> **Aim of the exercise**
Once you have read the entries, copy all of them exactly.

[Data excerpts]
....

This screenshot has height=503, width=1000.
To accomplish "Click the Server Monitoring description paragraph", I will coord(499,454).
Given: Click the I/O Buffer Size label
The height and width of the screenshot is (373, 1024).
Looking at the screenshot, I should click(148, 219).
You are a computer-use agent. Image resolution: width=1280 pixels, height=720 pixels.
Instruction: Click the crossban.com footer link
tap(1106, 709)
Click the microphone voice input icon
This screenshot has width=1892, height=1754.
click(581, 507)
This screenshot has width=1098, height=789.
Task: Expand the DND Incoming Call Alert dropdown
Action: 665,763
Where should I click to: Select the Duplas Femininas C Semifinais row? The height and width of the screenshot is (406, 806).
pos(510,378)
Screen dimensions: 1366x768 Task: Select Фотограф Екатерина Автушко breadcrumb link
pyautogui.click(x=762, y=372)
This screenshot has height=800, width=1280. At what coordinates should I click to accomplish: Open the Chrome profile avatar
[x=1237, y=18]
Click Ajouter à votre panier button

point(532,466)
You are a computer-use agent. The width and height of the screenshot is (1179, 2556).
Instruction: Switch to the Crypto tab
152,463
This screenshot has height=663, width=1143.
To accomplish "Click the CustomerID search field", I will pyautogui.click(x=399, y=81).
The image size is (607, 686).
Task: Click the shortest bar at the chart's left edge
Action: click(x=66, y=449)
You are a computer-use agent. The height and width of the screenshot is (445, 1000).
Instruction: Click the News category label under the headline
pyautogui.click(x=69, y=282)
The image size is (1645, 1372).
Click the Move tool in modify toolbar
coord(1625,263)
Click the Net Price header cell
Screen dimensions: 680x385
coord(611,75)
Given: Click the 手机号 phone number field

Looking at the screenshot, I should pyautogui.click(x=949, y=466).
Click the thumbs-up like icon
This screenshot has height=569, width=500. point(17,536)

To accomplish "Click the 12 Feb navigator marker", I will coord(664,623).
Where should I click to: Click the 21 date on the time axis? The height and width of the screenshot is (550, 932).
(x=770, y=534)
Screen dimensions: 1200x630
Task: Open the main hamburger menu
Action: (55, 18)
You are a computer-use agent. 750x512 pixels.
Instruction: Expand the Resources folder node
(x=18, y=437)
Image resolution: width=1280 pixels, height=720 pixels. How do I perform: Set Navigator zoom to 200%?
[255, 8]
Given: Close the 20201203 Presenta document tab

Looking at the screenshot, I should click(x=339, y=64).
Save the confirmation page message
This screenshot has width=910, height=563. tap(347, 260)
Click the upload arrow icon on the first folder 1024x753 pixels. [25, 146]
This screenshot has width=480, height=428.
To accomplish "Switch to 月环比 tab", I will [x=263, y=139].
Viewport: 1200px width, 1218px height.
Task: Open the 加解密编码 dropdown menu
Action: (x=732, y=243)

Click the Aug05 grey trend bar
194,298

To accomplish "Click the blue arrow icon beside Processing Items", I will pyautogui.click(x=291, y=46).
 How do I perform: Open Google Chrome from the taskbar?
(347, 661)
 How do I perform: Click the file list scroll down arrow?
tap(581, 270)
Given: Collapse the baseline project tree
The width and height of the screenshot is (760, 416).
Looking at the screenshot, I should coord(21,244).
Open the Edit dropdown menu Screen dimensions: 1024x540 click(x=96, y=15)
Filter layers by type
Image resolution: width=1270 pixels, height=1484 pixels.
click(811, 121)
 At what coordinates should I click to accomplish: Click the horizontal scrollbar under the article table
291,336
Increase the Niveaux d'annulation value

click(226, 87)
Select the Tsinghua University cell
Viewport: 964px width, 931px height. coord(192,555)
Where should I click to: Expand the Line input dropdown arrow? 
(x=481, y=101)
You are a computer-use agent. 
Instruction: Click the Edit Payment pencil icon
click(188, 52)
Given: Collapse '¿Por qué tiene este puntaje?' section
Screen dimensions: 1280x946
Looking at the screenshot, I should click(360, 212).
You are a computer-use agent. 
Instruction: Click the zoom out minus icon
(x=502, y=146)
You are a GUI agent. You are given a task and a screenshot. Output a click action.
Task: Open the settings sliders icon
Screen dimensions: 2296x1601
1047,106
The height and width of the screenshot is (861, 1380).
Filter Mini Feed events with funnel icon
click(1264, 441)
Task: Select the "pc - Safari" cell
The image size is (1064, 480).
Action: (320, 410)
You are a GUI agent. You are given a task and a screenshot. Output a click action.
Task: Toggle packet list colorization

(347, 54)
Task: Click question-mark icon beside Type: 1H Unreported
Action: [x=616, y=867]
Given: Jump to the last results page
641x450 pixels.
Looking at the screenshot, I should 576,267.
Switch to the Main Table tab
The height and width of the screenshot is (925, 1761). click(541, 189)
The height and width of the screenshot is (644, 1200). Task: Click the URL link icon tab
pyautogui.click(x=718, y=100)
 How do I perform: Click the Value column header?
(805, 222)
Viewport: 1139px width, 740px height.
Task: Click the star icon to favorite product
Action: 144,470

....

> **Result**
This screenshot has height=503, width=1000.
To accomplish "Click the Server Monitoring description paragraph", I will coord(499,454).
Given: Click the I/O Buffer Size label
The height and width of the screenshot is (373, 1024).
Looking at the screenshot, I should click(148, 219).
You are a computer-use agent. Image resolution: width=1280 pixels, height=720 pixels.
Instruction: Click the crossban.com footer link
tap(1106, 709)
Click the microphone voice input icon
This screenshot has width=1892, height=1754.
click(581, 507)
This screenshot has width=1098, height=789.
Task: Expand the DND Incoming Call Alert dropdown
Action: 665,763
Where should I click to: Select the Duplas Femininas C Semifinais row? The height and width of the screenshot is (406, 806).
pos(510,378)
Screen dimensions: 1366x768 Task: Select Фотограф Екатерина Автушко breadcrumb link
pyautogui.click(x=762, y=372)
This screenshot has height=800, width=1280. At what coordinates should I click to accomplish: Open the Chrome profile avatar
[x=1237, y=18]
Click Ajouter à votre panier button

point(532,466)
You are a computer-use agent. The width and height of the screenshot is (1179, 2556).
Instruction: Switch to the Crypto tab
152,463
This screenshot has height=663, width=1143.
To accomplish "Click the CustomerID search field", I will pyautogui.click(x=399, y=81).
The image size is (607, 686).
Task: Click the shortest bar at the chart's left edge
Action: click(x=66, y=449)
You are a computer-use agent. The height and width of the screenshot is (445, 1000).
Instruction: Click the News category label under the headline
pyautogui.click(x=69, y=282)
The image size is (1645, 1372).
Click the Move tool in modify toolbar
coord(1625,263)
Click the Net Price header cell
Screen dimensions: 680x385
coord(611,75)
Given: Click the 手机号 phone number field

Looking at the screenshot, I should pyautogui.click(x=949, y=466).
Click the thumbs-up like icon
This screenshot has height=569, width=500. point(17,536)

To accomplish "Click the 12 Feb navigator marker", I will coord(664,623).
Where should I click to: Click the 21 date on the time axis? The height and width of the screenshot is (550, 932).
(x=770, y=534)
Screen dimensions: 1200x630
Task: Open the main hamburger menu
Action: (55, 18)
You are a computer-use agent. 750x512 pixels.
Instruction: Expand the Resources folder node
(x=18, y=437)
Image resolution: width=1280 pixels, height=720 pixels. How do I perform: Set Navigator zoom to 200%?
[255, 8]
Given: Close the 20201203 Presenta document tab

Looking at the screenshot, I should click(x=339, y=64).
Save the confirmation page message
This screenshot has width=910, height=563. tap(347, 260)
Click the upload arrow icon on the first folder 1024x753 pixels. [25, 146]
This screenshot has width=480, height=428.
To accomplish "Switch to 月环比 tab", I will [x=263, y=139].
Viewport: 1200px width, 1218px height.
Task: Open the 加解密编码 dropdown menu
Action: (x=732, y=243)

Click the Aug05 grey trend bar
194,298

To accomplish "Click the blue arrow icon beside Processing Items", I will pyautogui.click(x=291, y=46).
 How do I perform: Open Google Chrome from the taskbar?
(347, 661)
 How do I perform: Click the file list scroll down arrow?
tap(581, 270)
Given: Collapse the baseline project tree
The width and height of the screenshot is (760, 416).
Looking at the screenshot, I should coord(21,244).
Open the Edit dropdown menu Screen dimensions: 1024x540 click(x=96, y=15)
Filter layers by type
Image resolution: width=1270 pixels, height=1484 pixels.
click(811, 121)
 At what coordinates should I click to accomplish: Click the horizontal scrollbar under the article table
291,336
Increase the Niveaux d'annulation value

click(226, 87)
Select the Tsinghua University cell
Viewport: 964px width, 931px height. coord(192,555)
Where should I click to: Expand the Line input dropdown arrow? 
(x=481, y=101)
You are a computer-use agent. 
Instruction: Click the Edit Payment pencil icon
click(188, 52)
Given: Collapse '¿Por qué tiene este puntaje?' section
Screen dimensions: 1280x946
Looking at the screenshot, I should click(360, 212).
You are a computer-use agent. 
Instruction: Click the zoom out minus icon
(x=502, y=146)
You are a GUI agent. You are given a task and a screenshot. Output a click action.
Task: Open the settings sliders icon
Screen dimensions: 2296x1601
1047,106
The height and width of the screenshot is (861, 1380).
Filter Mini Feed events with funnel icon
click(1264, 441)
Task: Select the "pc - Safari" cell
The image size is (1064, 480).
Action: (320, 410)
You are a GUI agent. You are given a task and a screenshot. Output a click action.
Task: Toggle packet list colorization

(347, 54)
Task: Click question-mark icon beside Type: 1H Unreported
Action: [x=616, y=867]
Given: Jump to the last results page
641x450 pixels.
Looking at the screenshot, I should 576,267.
Switch to the Main Table tab
The height and width of the screenshot is (925, 1761). click(541, 189)
The height and width of the screenshot is (644, 1200). Task: Click the URL link icon tab
pyautogui.click(x=718, y=100)
 How do I perform: Click the Value column header?
(805, 222)
Viewport: 1139px width, 740px height.
Task: Click the star icon to favorite product
Action: 144,470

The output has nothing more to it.